> _Extracted information_:
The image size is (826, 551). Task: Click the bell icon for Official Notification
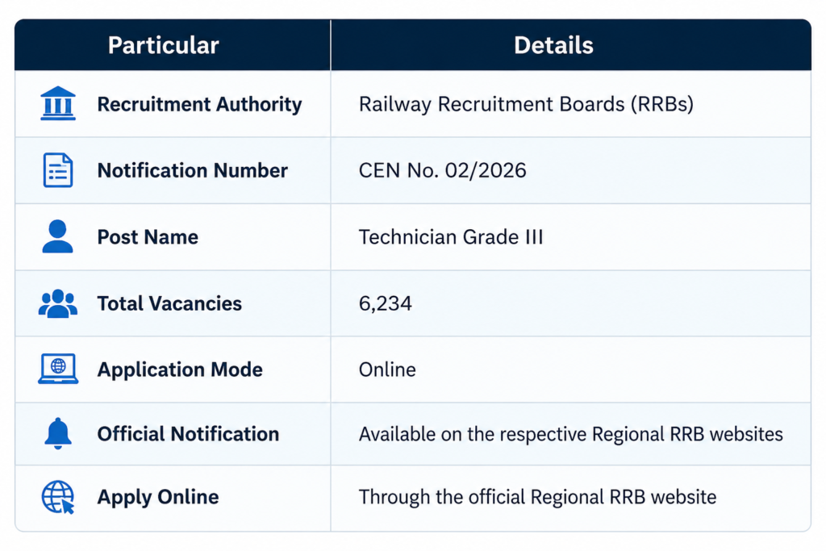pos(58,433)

...

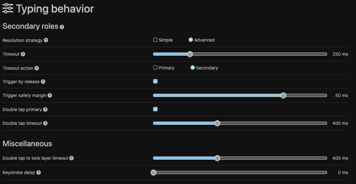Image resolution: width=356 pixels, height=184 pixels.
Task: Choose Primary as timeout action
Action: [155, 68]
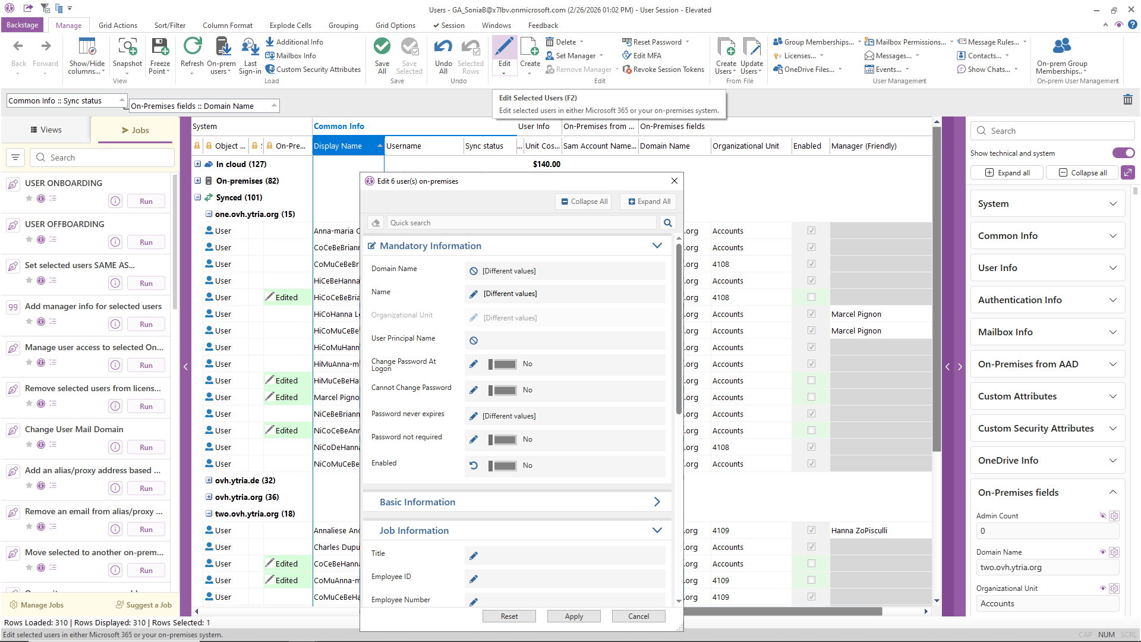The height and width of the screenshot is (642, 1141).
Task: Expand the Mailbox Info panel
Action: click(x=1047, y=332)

...

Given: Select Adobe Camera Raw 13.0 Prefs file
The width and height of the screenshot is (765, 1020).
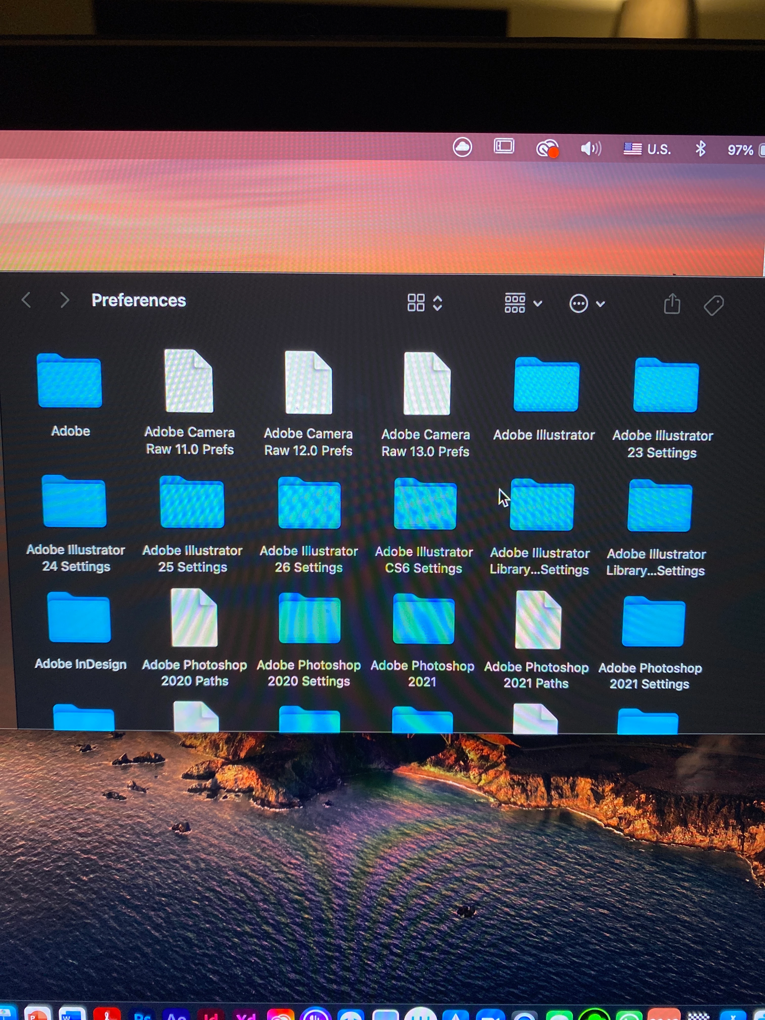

> _Exercise goal_: In the records that open with the line containing "Image resolution: width=356" and close with the line containing "Action: click(x=1047, y=332)", rename "Primary" to "Secondary" and write out only those lines with nothing else changed. Leave the pictures out of your answer.

> _Problem solution_:
Image resolution: width=356 pixels, height=184 pixels.
Task: Choose Secondary as timeout action
Action: [155, 68]
The height and width of the screenshot is (642, 1141).
Task: Expand the Mailbox Info panel
Action: click(x=1047, y=332)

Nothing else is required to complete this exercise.